Si sa: Powell è guardingo per natura. Trump, che lo aveva inquadrato come un don Abbondio del terzo millennio, uno incapace di darsi coraggio e quindi pronto a dar corda alle sue guapperie da bravo manzoniano, alla fine ne piegò le resistenze su aiuti e tassi. Ora The Donald non c'è più, e il capo della Fed può far della prudenza una virtù tanto apprezzata dai mercati. L'assenza di un timing è correlata all'intenzione di evitare una riduzione degli aiuti troppo violenta che potrebbe risultare - dice -«particolarmente dannosa» in un momento in cui la variante Delta è in circolazione e ancora non si può calcolarne l'impatto sulla ripresa economica. Dunque: chiusura dei rubinetti della liquidità calibrata in base all'andamento della pandemia e al grado di resistenza della recovery. Senza impegni ex ante. È verosimile che l'istituto di Washington prenda tempo alla prossima riunione, in calendario il 21 e 22 settembre, per poi annunciare in novembre, o il mese dopo, l'avvio della rimozione graduale degli stimoli. In base alle informazioni in possesso, Powell disegna uno scenario in cui il mercato del lavoro è «migliorato più del previsto», ma la disoccupazione, benché scesa al 5,4%, è ancora «troppo alta». Rispetto al «sopire, troncare» di qualche mese fa, la Fed mostra poi di essere un po' più preoccupata per l'inflazione. Quella «core», depurata dagli elementi volatili come i prezzi energetici e dei generi alimentari, è cresciuta a luglio del 3,6% rispetto a un anno prima; il dato generale è cresciuto del 4,2%, l'aumento maggiore dal 1991. Powell giudica «alta» l'inflazione, anche se le condizioni che hanno portato all'aumento «si stanno già dissolvendo. Non ci sono ragioni per credere» che le forze globali deflazionistiche «improvvisamente si siano ridotte o abbiano invertito il passo».

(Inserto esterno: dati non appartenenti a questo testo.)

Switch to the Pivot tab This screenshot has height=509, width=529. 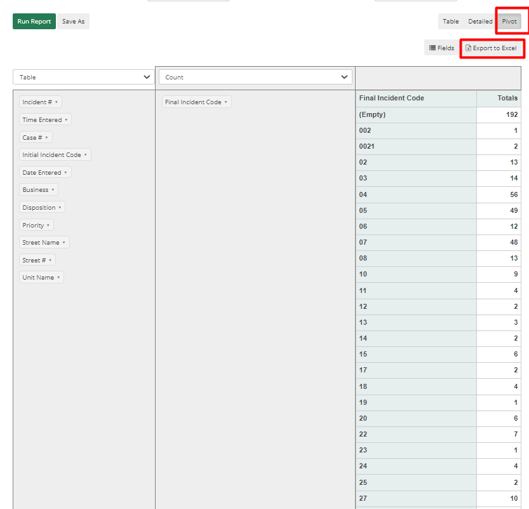(x=509, y=21)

Questo piano di volo sembra indicare che sarà ulteriormente posposto il momento, inizialmente previsto entro il 2023, in cui saranno alzati i tassi. D'altra parte, il mandato della Fed prevede una condizione di piena occupazione prima di dare un giro di vite al costo del denaro. «Abbiamo molto terreno da percorrere per raggiungere questo obiettivo», ha ammesso Powell rimarcando che il tapering «non è da intendere come un diretto segnale sulla tempistica di un aumento dei tassi di interesse».

Parole da colomba apprezzate dai mercati. Soprattutto da Wall Street, dove Nasdaq (+1,12% a un'ora dalla chiusura) e &P 500 (+0,8% hanno messo a segno nuovi record, mentre in Europa Milano ha guadagnato lo 0,56%.

I falchi - e i gufi - possono attendere.